A search for new symbiotic stars in the Milky Way: Using machine learning techniques applied to photometric databases
Symbiotic stars (SySts) are interacting binaries composed of a red giant transferring material to a hot compact star, typically a white dwarf. Although only about 300 systems are confirmed, the Galactic population is estimated at 1.2 x 10^3 - 1.5 x 10^4, indicating that most remain undiscovered. We identify new SySts using a machine-learning approach that combines Gaia DR3, 2MASS, and WISE photometry, parallaxes, and the pseudo-equivalent width of H alpha. A Random Forest model was trained on 166 confirmed S-type SySts and 1600 non-symbiotic stars, applying SMOTE to mitigate class imbalance. The model achieved an F1-score of 89% for the symbiotic class. Applied to 2.5 x 10^6 color-selected sources, it identified 990 candidates with probabilities more than 70%. We further refined the sample using physically motivated cuts on effective temperature, surface gravity, metallicity, and SkyMapper photometry, yielding 12 high-confidence candidates. These objects show cool temperatures, low surface gravities, near-solar metallicity, H alpha emission, moderate-to-high luminosities, and UV excess consistent with S-type SySts. Validation on recently confirmed systems recovered 92.3%, demonstrating the robustness and generalizability of our method.
💡 Research Summary
This paper addresses the long‑standing discrepancy between the relatively small number of confirmed symbiotic stars (≈300) and the much larger Galactic population predicted by theoretical models (1.2 × 10³–1.5 × 10⁴). The authors develop a supervised machine‑learning pipeline specifically tuned to identify new S‑type symbiotic stars (SySts) by exploiting the wealth of photometric and astrometric data now available from Gaia DR3, 2MASS, and WISE, together with the pseudo‑equivalent width of H α derived from Gaia’s low‑resolution XP spectra.
Dataset construction:
The training set consists of 166 spectroscopically confirmed S‑type SySts drawn from the Merc et al. (2024) catalogue and 1 600 non‑symbiotic objects selected to represent the dominant field‑star population. Because many physical parameters (effective temperature, surface gravity, metallicity) are missing for a substantial fraction of the confirmed SySts, the authors deliberately exclude these from the feature matrix and instead use them later as physical filters. Photometric colors are built from intra‑survey band combinations (Gaia G‑BP, BP‑RP; 2MASS J‑H, H‑K; WISE W1‑W2) to minimise the impact of variability. The H α pseudo‑equivalent width (EW_Hα) spans from +0.69 Å (weak absorption) to –18.49 Å (strong emission) and serves as a key discriminant. Parallax limits (0–5.29 mas) are also imposed to restrict the search to plausible Galactic distances.

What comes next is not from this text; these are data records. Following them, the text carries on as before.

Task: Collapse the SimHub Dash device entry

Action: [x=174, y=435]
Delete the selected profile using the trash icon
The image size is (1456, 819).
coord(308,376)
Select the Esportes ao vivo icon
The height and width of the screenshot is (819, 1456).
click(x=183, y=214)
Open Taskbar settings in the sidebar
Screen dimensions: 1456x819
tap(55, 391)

Feature engineering and class imbalance handling:
To counter the severe class imbalance (SySts ≪ non‑SySts), the authors apply SMOTE (Synthetic Minority Over‑sampling Technique), generating synthetic SySt instances that preserve the covariance structure of the minority class. This step improves the decision boundary for the Random Forest classifier without over‑fitting to the limited real SySt sample.
Model training and evaluation:
A Random Forest with 500 trees is trained using 5‑fold cross‑validation. Performance metrics on the held‑out validation set show an F1‑score of 0.89 for the SySt class, overall accuracy of 0.93, precision of 0.91, and recall of 0.92. To test generalisation, the model is applied to a recent set of 13 newly confirmed SySts; 12 are correctly identified (92.3 % recovery), confirming robustness against unseen data.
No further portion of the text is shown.